* Data to use
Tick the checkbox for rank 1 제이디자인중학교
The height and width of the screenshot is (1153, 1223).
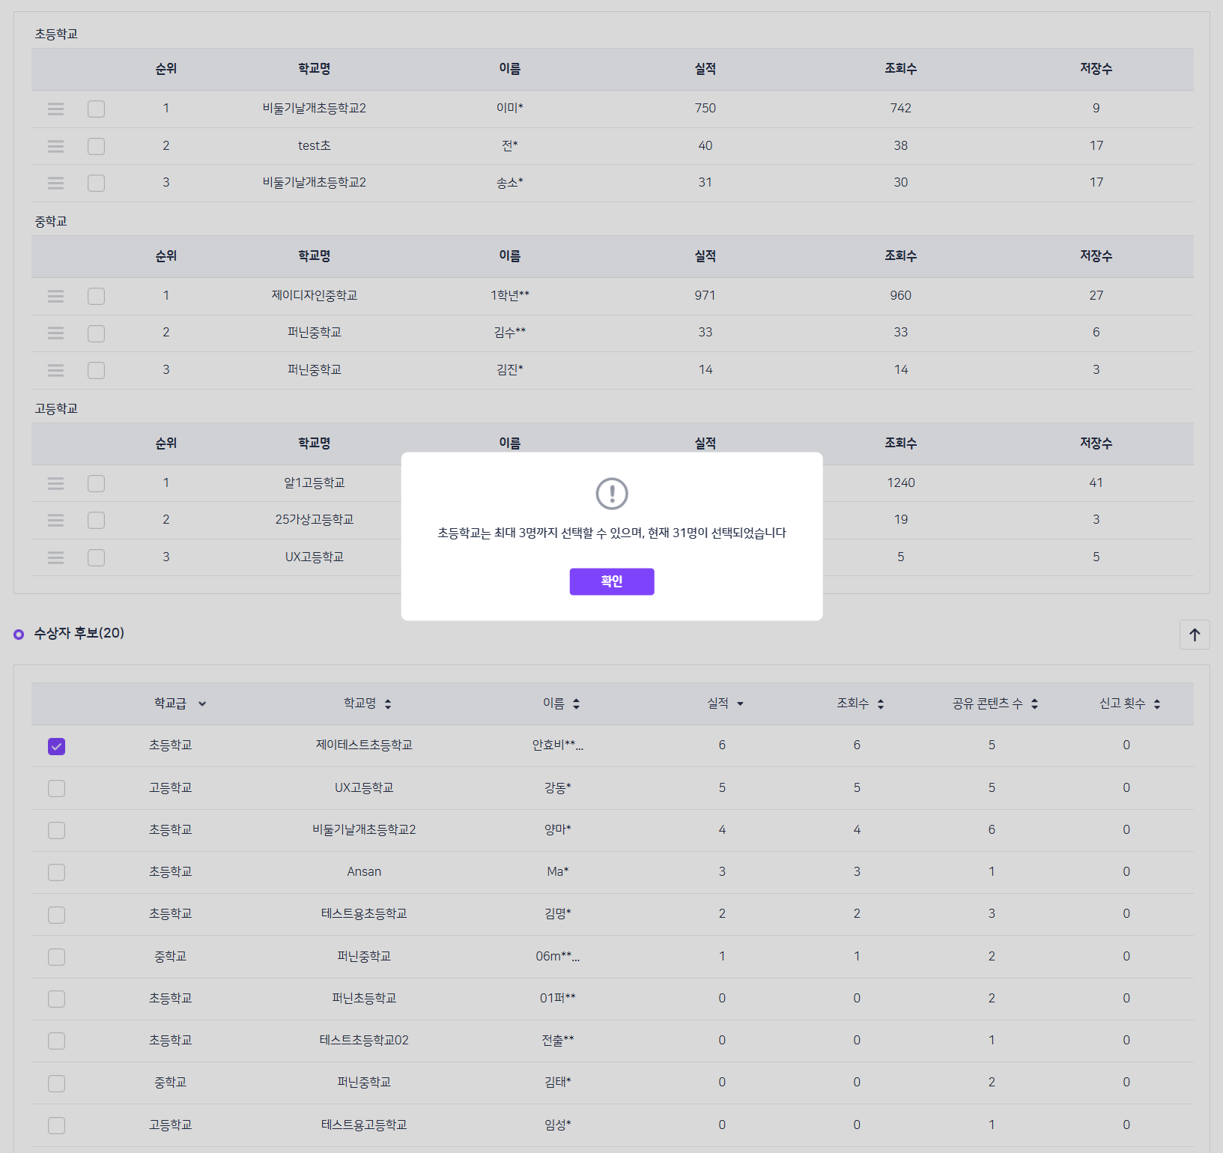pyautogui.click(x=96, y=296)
...
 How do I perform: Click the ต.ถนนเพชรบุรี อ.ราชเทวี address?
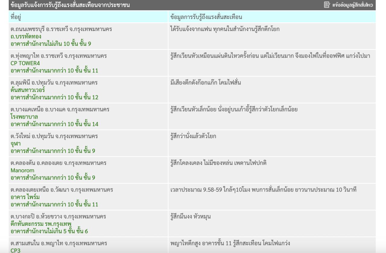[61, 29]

* Required task
Reproduce the data from the line containing "Tick the checkbox for rank 1 제이디자인중학교" through the line containing "pyautogui.click(x=96, y=296)", inclusive, without changing anything. Leave the pictures out of the answer.

* Finished task
Tick the checkbox for rank 1 제이디자인중학교
The height and width of the screenshot is (1153, 1223).
pyautogui.click(x=96, y=296)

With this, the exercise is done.